Durante los meses que siguieron hablamos muchísimo, y lloramos juntos, y llegamos a unos niveles de sinceridad inusitados. Me pidió perdón y me abrió su corazón. Efectivamente, mi padre había estado mucho más triste de lo que cualquiera de nosotros hubiera sido capaz de sospechar. Me contó de su soledad después de la partida de mi madre, el amor de su vida, su gran compañera. Me contó que había quedado vacío, perdido y sin ganas de nada. Me explicó luego que cuando conoció a Beatriz, su noviecita, como yo la llamaba, fue todavía peor. Al principio no, porque se había ilusionado. Pero después, cuando cada cosa con Beatriz le estampaba en la cara –y en el alma- la ausencia de mi madre, ahí sí se le vino el mundo abajo.
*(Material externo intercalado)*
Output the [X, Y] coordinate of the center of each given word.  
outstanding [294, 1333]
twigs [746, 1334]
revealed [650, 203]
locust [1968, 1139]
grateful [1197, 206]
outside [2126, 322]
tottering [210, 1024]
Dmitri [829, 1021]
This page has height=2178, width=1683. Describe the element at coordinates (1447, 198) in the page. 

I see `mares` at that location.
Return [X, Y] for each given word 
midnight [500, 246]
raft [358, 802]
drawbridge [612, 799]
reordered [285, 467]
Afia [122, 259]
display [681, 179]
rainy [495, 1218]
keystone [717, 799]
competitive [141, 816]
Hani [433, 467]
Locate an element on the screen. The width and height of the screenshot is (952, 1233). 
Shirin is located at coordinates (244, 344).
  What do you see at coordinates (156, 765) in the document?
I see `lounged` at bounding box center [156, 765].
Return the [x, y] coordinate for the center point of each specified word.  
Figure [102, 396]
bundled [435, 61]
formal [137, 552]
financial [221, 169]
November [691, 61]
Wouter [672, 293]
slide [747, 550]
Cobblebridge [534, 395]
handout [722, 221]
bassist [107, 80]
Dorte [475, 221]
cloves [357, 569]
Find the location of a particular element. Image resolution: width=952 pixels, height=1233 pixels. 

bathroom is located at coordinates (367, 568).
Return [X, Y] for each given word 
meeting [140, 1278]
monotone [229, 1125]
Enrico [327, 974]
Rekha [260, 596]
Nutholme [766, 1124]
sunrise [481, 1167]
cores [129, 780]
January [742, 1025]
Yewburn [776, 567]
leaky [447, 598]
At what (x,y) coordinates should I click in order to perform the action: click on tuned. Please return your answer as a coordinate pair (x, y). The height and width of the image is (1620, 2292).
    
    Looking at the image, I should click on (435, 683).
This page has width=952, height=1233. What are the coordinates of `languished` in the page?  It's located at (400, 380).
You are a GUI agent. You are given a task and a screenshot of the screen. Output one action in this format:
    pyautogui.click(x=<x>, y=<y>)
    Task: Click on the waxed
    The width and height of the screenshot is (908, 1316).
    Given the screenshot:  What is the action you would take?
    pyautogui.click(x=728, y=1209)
Entonces comprendí. Cuando él decía que lo había intentado, se refería a superar el amor. A olvidar para seguir. Se imaginaba a sí mismo atrapado por la imposibilidad de ser un sujeto libre y autónomo de aquél otro gran amor. Y sin ese amor que era para él central en la vida, él no podía seguir viviendo, Se sentía, lo admitía, una víctima de las circunstancias. Y tan grande era esta sensación que hasta le había hecho perder la fe en la vida. Con el tiempo, con afecto, con contención, las heridas sanaron. De este episodio hace ya cinco años. Mi padre logro salir adelante. En ese proceso colaboramos todos sus seres queridos. Y también fue fundamental el amor de nieto Julián, mi hijo, un Sol que nació hace dos años. Que le dio una nueva esperanza, y el afecto familiar le sirvió para entablar un nuevo vínculo con su vida, uno más luminoso y feliz. Un vínculo mucho menos gobernado por eso que los otros son capaces de aportar. Un vínculo centrado en lo que él es capaz de dar.